Logiche come potevano essere quelle serate estive trascorse dalla bella gioventù del piccolo paesino, avvolta da speranza e progetti, e improvvisi conati di vomito da nascondere e impellenti bisogni di vesciche cariche, cariche d’un peso difficile da sopportare ancora, lungo le scalette di quei vicoli bui.
E i sussurri di piccoli amanti sfuggiti agli sguardi dei genitori a passeggio per la via principale, effusioni talvolta eccessive che mostravano l’impazienza di un amore sconosciuto da consumare in fretta.
E il localino che raccoglieva come un grosso imbuto i ragazzi della notte, quelli che non riuscivano proprio a rintanarsi in se stessi, a chiuder occhio, a pensare al domani con qualcosa da fare.
Niente di ciò.
Provavano a rimanere in piedi, e spesso scivolando lungo i gradini dei marciapiedi attendevano che il sole li svegliasse dal loro torpore.
Giacomo e Antonio erano stati tra loro, ne avevano fatto parte.
Nonostante il ritrovo delle performance musicali della band attirasse molti visitatori, era in quei pochi metri quadrati che si giocava la quotidiana partita di una gioventù in subbuglio, come è naturale che sia per ogni gioventù.
S’attendeva che la luce del sole illuminasse il selciato, mostrando i residui di una lotte lunga, talvolta interminabile, che ad ogni modo riusciva a passare portandoli sempre più nudi verso il mattino.
Giacomo aveva da tempo associato l’aria del suo paese alle peculiarità di una nuova Macondo, forse più reale, meno carica di magia, ma certamente colma di particolarità difficili da scorgere altrove.
In una dimensione sospesa, in cui il tempo non si cura d’essere, né sa di trascorrere, i due continuano la loro passeggiata.
Un numero sparuto di auto rende surreale la piazza. Chiazze di colori male assortiti intralciano un percorso nato per passanti e zoccoli.

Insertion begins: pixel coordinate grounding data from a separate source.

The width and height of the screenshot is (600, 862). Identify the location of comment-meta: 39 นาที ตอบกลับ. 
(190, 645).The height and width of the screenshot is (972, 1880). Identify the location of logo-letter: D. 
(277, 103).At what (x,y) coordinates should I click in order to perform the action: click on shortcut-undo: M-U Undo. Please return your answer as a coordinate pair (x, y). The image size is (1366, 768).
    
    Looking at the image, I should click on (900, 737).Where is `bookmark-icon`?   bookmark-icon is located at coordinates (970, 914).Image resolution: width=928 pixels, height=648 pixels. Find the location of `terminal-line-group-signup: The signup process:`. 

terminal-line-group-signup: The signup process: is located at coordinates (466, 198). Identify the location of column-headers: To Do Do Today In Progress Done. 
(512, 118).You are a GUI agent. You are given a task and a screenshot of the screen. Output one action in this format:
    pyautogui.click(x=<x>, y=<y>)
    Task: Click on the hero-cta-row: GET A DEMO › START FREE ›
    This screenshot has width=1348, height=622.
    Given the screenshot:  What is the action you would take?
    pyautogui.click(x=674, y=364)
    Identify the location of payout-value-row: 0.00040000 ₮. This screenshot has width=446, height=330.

Da bambino Giacomo si fermava sulla scalinata e chiudendo gli occhi provava ad immaginare il suono degli zoccoli e il nitrire dei cavalli e le voci potenti di cavalieri intenti nelle loro manovre quotidiane.
Spesso udiva l’eco di un galoppo lontano, e aveva la sensazione di respirare la polvere sollevata da quelle rincorse. Talvolta immaginava che i suoi occhi venissero attraversati dalla luce maliziosa di antiche dame pronte a soddisfare ogni suo desiderio. Poi volgeva lo sguardo in basso e si ritrovava d’improvviso nelle viscere della terra. Chino sulle gambe, a piccoli passi percorreva il cunicolo segreto che univa la cripta del castello alla chiesa distante qualche centinaio di metri. E un brivido freddo gli sfiorava la pelle all’idea di ritrovare sul cammino teschi e resti di qualcuno che prima di lui aveva provato a fuggire.
Ma non c’era verso di ritornare indietro.
La strada lo conduceva inesorabilmente verso l’unica uscita.
Annaspava e iniziava a sudare copiosamente.
Si destava, scorgendosi riverso sullo spiazzale del castello, in alto, lontano da occhi indiscreti. S’era assopito sotto la canicola, stanco di rincorrere i compagni spersi per le strade.
Alzava gli occhi al cielo e respirava a pieni polmoni, nessun teschio né resti umani in giro.
Puliva alla buona i calzoni rappresi di polvere, polvere antica, di cavalli e cavalieri, dame e cortigiane, e s’incamminava verso casa.